Supplied information =>
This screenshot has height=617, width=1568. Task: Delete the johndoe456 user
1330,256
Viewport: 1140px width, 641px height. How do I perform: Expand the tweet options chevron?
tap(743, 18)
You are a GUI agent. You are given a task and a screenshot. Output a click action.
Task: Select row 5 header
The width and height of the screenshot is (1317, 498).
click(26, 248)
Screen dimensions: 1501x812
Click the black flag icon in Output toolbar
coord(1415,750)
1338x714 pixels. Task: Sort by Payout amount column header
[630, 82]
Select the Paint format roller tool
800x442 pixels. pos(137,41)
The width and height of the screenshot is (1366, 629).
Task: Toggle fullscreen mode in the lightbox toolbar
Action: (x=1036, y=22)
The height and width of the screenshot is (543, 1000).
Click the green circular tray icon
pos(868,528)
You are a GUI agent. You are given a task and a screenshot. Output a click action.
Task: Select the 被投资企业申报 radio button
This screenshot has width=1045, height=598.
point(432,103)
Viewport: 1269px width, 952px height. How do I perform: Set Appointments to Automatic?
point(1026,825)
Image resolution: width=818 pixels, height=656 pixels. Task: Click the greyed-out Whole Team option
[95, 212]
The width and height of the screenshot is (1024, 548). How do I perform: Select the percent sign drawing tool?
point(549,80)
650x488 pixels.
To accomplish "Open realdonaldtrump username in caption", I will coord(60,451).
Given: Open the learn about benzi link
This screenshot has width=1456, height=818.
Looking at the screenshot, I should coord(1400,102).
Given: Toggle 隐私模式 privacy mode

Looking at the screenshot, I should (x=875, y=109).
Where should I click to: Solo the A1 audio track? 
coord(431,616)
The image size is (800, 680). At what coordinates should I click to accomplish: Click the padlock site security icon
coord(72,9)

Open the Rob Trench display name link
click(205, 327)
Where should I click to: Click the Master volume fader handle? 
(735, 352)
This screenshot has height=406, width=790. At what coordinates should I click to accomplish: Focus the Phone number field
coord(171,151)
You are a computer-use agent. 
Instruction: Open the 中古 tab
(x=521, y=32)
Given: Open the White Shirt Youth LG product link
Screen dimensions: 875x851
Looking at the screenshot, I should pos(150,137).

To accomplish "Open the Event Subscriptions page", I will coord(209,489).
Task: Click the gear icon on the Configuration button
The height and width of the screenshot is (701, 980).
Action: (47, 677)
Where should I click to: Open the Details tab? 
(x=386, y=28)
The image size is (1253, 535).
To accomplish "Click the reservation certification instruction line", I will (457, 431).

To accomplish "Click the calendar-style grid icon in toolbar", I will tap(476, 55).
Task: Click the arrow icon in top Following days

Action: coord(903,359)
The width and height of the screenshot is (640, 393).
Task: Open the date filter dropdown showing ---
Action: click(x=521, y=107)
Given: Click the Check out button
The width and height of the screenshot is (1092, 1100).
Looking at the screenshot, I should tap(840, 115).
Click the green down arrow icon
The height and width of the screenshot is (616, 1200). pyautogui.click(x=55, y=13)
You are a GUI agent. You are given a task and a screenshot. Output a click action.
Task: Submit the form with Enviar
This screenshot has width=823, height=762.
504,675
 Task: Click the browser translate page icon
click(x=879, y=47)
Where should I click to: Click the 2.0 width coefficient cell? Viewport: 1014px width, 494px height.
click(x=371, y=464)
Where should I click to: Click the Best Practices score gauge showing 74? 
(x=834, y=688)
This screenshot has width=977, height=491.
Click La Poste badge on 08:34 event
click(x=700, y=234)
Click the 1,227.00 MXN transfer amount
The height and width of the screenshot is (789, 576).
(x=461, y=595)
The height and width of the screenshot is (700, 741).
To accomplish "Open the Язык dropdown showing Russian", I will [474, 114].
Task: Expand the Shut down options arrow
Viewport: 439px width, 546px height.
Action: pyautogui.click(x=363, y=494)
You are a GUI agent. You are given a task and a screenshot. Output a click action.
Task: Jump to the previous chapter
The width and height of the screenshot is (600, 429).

Problem description => Please transcribe exactly the lines above from the line that has "Task: Click the gear" up to and including the line that has "The image size is (1253, 535)."; no other line belongs in the answer.

Output for this exercise =>
Task: Click the gear icon on the Configuration button
The height and width of the screenshot is (701, 980).
Action: (47, 677)
Where should I click to: Open the Details tab? 
(x=386, y=28)
The image size is (1253, 535).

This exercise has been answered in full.